[Dataset excerpts]
Segment Open
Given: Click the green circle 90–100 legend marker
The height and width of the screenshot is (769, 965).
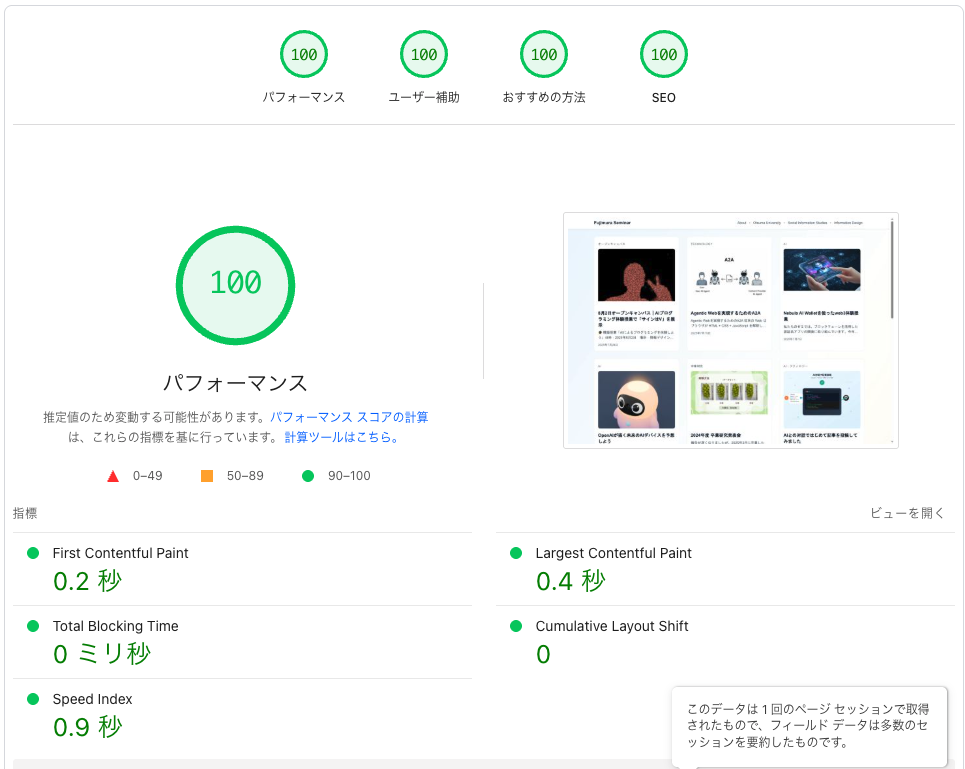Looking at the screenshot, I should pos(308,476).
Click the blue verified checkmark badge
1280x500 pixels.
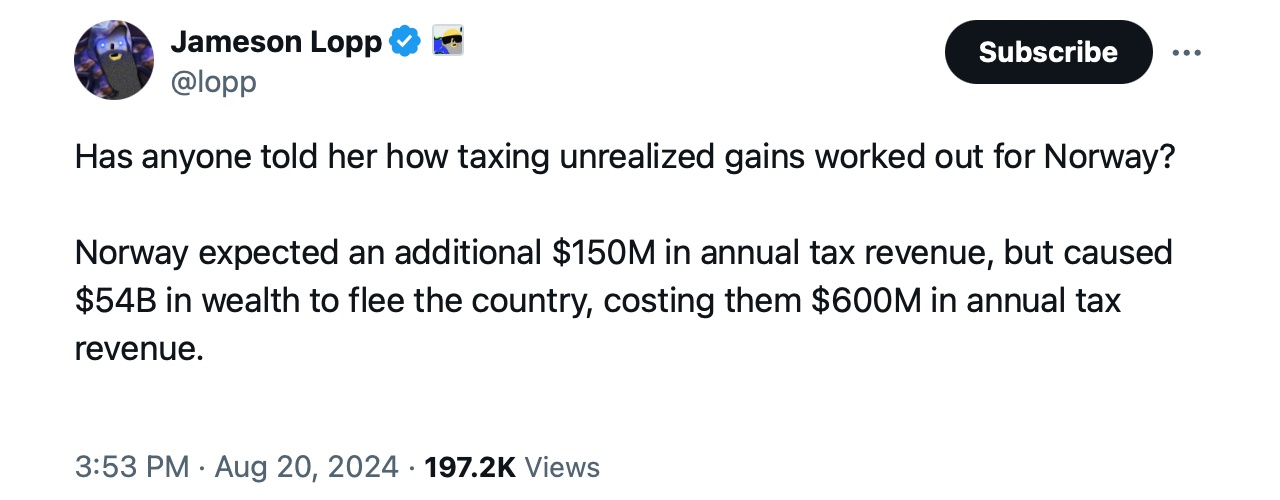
Segment Closed
▶ **WHAT TO DO**
Reproduce the data above without a single change, please, but without its pictures.

▶ **TASK RESPONSE**
Given: Click the green circle 90–100 legend marker
The height and width of the screenshot is (769, 965).
Looking at the screenshot, I should pos(308,476).
Click the blue verified checkmark badge
1280x500 pixels.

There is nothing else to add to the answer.